Monday, April 13, 2020

The Coronavirus Is Lehman Times 10

I don't mean the virus itself, I mean the resulting pandemonium and economic shutdown...

To believe that printed money can offset an entirely shutdown economy, is the apex of modern stupidity. Since Neanderthal times there hasn't been a society as dumb as this one. There is nothing they won't believe, except the truth...

The magnitude of today's fantasy is in direct proportion to the conjoined fiscal and monetary monstrosity that just passed - unprecedented. Like Pavlov's dog, well-conditioned gamblers have been taught "don't fight the Fed", which is why this mega stimulus has caught their full attention. Unfortunately, Fed price manipulation only gets you so far in life. 

The Fed is now a slave to Trump's hyper-deficit. Which means either they monetize his debt dollar for dollar OR Treasury issuance will be tantamount to liquidity withdrawal, deja vu of the 2019 repo debacle. However, this set-up is repo x 300%. At the current rate, the combined fiscal and monetary stimulus will amount to almost 30% of GDP. 

What we are witnessing in real-time is MMT: Modern Monetary Thermonuclear detonation.

As my prior graphic depicted, the economy itself will remain in an EXTREME deflationary state UNTIL all of the various restrictions are lifted. Which will take months if not the rest of this year. In the meantime, the Fed and Treasury will be engaged in joint development of their MMT weapon of mass destruction. At the point at which the economy is finally fully unleashed, gamblers will experience the long awaited v-shaped explosion in reflation expectations which will explode the bond market.
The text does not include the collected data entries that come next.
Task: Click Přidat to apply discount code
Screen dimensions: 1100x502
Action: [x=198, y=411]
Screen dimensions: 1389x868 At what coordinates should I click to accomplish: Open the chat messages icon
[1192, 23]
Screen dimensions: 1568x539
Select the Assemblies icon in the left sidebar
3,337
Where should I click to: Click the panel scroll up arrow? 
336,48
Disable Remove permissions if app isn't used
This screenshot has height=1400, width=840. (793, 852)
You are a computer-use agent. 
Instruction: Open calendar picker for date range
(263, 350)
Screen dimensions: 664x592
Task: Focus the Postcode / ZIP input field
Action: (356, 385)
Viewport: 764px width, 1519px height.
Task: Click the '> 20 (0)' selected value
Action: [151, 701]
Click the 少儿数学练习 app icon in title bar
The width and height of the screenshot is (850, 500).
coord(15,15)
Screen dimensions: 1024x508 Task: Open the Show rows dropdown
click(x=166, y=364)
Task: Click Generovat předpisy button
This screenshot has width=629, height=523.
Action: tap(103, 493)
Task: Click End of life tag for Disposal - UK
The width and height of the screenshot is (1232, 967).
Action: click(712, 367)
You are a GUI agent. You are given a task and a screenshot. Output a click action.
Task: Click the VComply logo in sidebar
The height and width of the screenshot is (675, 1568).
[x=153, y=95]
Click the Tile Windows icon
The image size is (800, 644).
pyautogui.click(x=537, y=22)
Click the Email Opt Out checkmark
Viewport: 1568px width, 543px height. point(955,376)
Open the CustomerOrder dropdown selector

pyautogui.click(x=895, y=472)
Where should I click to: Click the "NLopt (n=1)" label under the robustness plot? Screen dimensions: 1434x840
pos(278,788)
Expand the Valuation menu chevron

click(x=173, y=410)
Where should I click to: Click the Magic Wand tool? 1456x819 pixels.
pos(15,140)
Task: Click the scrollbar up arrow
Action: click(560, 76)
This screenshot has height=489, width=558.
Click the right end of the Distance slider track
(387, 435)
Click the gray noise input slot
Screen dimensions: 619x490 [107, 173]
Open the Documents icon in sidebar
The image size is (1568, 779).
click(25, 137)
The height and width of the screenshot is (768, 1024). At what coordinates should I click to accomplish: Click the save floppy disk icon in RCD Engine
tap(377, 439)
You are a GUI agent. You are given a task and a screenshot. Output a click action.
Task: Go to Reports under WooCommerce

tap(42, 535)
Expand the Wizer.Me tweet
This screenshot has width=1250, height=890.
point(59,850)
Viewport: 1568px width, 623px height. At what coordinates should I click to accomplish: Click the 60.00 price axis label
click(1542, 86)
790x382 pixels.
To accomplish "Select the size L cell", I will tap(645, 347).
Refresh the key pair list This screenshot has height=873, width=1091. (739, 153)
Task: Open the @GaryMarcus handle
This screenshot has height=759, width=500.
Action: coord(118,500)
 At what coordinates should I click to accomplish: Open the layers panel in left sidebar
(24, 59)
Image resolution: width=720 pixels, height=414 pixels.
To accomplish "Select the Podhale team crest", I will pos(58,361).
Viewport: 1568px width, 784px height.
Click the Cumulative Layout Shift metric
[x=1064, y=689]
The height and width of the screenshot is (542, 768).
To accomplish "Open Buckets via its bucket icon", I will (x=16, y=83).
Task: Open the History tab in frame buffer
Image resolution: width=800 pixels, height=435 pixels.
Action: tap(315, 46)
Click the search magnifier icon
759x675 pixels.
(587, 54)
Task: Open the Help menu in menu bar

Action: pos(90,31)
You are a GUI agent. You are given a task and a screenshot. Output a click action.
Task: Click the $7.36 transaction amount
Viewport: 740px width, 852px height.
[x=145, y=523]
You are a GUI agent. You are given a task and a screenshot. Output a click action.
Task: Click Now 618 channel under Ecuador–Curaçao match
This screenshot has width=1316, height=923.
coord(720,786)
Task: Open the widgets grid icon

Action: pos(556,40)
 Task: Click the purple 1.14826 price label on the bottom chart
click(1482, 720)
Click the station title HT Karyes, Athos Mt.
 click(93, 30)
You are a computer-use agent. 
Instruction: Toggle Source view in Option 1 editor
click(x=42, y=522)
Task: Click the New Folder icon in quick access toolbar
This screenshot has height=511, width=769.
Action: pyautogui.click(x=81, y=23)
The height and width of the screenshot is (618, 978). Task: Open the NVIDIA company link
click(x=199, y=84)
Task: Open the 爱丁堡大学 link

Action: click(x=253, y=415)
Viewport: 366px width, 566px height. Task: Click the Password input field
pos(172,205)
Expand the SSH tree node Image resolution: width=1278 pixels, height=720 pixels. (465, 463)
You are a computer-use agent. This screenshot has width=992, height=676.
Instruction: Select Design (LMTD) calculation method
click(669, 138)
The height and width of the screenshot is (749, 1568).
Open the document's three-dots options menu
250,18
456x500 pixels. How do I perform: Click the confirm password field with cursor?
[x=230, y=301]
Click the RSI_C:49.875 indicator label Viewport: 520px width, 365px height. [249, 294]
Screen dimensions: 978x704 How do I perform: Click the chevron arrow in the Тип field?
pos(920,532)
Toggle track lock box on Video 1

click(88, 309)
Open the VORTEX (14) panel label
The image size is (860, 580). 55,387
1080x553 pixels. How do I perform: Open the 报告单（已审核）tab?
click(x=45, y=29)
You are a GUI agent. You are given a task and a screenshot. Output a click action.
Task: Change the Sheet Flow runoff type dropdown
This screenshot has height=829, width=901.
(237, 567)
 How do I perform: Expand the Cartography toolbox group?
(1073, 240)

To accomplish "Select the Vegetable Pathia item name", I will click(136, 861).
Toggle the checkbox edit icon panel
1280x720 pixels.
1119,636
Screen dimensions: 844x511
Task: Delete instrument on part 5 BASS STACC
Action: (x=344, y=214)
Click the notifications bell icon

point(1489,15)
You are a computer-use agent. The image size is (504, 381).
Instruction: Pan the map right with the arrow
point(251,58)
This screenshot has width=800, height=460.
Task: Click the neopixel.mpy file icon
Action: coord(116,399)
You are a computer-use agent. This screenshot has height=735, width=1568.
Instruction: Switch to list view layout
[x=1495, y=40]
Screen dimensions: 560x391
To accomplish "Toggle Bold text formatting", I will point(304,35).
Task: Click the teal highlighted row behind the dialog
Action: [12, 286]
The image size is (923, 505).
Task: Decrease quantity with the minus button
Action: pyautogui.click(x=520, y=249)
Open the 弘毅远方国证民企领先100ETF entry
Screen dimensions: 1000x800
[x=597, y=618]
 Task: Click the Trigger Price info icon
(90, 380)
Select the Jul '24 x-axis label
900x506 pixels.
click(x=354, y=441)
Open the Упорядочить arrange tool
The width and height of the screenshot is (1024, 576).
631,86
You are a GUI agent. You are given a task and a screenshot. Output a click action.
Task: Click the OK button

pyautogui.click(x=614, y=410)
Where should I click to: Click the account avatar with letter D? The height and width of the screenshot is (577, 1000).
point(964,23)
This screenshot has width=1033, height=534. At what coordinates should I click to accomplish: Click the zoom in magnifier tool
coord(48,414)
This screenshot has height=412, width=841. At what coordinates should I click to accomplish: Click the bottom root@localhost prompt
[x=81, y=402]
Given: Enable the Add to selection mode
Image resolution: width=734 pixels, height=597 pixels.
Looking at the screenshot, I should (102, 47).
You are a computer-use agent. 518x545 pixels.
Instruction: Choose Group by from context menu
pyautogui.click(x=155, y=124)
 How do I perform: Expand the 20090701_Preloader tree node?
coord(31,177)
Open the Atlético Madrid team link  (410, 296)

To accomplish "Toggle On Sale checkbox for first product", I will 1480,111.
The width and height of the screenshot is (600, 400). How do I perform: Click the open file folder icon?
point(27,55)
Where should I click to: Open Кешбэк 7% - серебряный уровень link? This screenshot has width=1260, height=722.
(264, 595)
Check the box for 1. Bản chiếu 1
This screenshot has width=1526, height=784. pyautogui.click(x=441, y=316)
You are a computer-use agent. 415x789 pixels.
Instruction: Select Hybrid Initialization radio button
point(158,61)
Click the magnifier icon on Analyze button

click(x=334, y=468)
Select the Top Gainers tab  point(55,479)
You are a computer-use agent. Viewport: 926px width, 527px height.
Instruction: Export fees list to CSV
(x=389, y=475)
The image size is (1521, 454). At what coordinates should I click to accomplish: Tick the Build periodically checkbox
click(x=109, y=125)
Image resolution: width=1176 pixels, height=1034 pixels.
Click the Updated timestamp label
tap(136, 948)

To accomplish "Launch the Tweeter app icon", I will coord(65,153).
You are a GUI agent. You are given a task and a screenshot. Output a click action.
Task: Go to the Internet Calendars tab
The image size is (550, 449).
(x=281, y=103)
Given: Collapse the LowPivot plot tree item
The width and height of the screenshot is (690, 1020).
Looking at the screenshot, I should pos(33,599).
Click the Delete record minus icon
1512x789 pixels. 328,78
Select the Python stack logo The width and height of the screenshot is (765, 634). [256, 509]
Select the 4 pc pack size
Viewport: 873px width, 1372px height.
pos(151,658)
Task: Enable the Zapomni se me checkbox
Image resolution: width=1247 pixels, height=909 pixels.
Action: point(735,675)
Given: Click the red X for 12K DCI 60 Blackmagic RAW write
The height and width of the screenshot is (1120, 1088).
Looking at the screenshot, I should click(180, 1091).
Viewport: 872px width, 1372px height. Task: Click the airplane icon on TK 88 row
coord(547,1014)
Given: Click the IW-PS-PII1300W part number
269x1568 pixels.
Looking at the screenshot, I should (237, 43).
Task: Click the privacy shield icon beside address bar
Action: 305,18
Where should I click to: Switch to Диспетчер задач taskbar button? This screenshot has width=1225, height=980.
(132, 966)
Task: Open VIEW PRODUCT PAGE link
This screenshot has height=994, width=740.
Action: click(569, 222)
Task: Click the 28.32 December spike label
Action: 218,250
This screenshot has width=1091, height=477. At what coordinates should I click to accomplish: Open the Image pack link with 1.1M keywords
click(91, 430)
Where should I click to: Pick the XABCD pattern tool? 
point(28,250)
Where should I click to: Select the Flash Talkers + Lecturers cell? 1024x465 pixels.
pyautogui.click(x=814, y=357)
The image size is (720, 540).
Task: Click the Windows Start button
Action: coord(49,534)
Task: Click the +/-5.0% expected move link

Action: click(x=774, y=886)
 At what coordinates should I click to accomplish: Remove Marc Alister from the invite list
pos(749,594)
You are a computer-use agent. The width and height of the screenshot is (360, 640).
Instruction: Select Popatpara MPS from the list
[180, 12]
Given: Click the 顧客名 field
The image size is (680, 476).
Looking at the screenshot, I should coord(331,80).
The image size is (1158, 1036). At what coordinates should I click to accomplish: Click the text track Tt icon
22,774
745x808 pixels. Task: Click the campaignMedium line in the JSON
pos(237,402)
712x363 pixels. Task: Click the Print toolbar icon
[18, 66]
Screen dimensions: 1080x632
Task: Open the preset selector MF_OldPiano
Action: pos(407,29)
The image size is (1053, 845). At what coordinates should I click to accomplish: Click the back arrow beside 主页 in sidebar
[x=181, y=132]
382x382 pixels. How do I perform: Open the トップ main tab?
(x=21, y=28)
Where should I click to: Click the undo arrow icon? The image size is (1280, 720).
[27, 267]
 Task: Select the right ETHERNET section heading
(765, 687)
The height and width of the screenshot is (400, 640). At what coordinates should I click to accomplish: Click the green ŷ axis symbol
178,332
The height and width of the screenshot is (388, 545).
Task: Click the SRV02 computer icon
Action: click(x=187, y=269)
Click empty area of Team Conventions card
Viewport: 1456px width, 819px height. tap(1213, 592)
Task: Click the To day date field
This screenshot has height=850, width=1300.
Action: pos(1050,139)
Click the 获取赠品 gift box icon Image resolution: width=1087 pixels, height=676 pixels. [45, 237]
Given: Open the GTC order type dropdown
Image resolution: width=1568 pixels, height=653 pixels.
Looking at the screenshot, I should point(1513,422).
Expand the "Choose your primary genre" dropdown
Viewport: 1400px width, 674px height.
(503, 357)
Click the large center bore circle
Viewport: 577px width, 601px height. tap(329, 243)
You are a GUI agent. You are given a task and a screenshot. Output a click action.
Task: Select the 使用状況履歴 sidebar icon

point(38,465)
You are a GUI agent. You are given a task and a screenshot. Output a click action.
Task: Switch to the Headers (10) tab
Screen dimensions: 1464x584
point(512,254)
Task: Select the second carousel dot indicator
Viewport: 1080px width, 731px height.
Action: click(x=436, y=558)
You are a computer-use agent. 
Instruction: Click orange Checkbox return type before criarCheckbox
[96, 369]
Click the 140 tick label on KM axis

Also in the meantime, while the bond market is still pricing in extreme deflation -giving the Fed temporary ability to monetize Trump's exploding deficit - default risk is growing by the day. Which means that credit quality is deteriorating across sovereign debt, municipal bonds, mortgages, and corporate bonds. The entire bond market will be re-rated lower over the coming weeks. Which means that bond portfolios will soon experience immediate loss in value upon each downgrade. No trades necessary. 

The Fed has fooled markets by stepping into these various bond markets, using liquidity to disguise insolvency and more importantly driving short covering. However, they are not going to take over the entire junk yard, they are going to limit themselves to a corner of the junk yard. The entire bond market is the new subprime, only 10x larger. 

Here is an example of a market showing true price discovery, not yet distorted by Fed price manipulation:

In the casino, it's a similar story. Fed price distortion has held prices arbitrarily higher even as earnings expectations implode in the background. 

Despite the carnage to date, the price / earnings multiple for the market has actually INCREASED due to the collapse in EPS expectations for 2020. And yet these are still all relatively optimistic projections.

It shows yet again, that Wall Street analysts are right in the middle of the cycle and wrong at the end, when it matters the most. Always extrapolating the recent past into the indefinite future. 

"Analysts were predicting $184 earnings-per-share for S&P 500 index companies as of Feb. 28, according to FactSet, and are forecasting $156 today. Slimmon predicts that by year’s end, that figure will be closer to $140."

The S&P 500 advance was enough to bring it to 2,789.82, or 19.9 times earnings of $140 per share. That’s compared to the average earnings multiple of 16.7 times during the previous 5 years"

“Historically, the P/E ratio during recessions has fallen to an average of 12”

All of these earnings estimates are about to come down massively. Wall Street's current low estimate comes via Goldman Sachs at $110 / share for the S&P. Which at a 12 multiple would put the S&P fair value at ~1300, which is a fibo -61.8% decline from the top. The same Goldman Sachs that now predicts the low for the year is already in - because earnings don't matter, only printed money matters. 

The bottom line is that all of this "stimulus" is a ticking time bomb relative to reflation expectations. While that is ticking away in the background, EXTREME deflation will continue to erode solvency of financial assets. 

The Fed hasn't yet proven they can take control over the Treasury bond market, much less any other market.

The explosion in bond yields we saw a month ago is merely a warning of what is about to come. Stocks, bonds, and yes gold all spontaneously imploded, as the dollar ripped higher. A minor preview of what is coming.

The net result of final imploding the bond market will be even more deflation. Until such time as the Fed buys ALL new issuance directly from the Treasury. And the economy is re-opened. AND the middle class gets bailed out.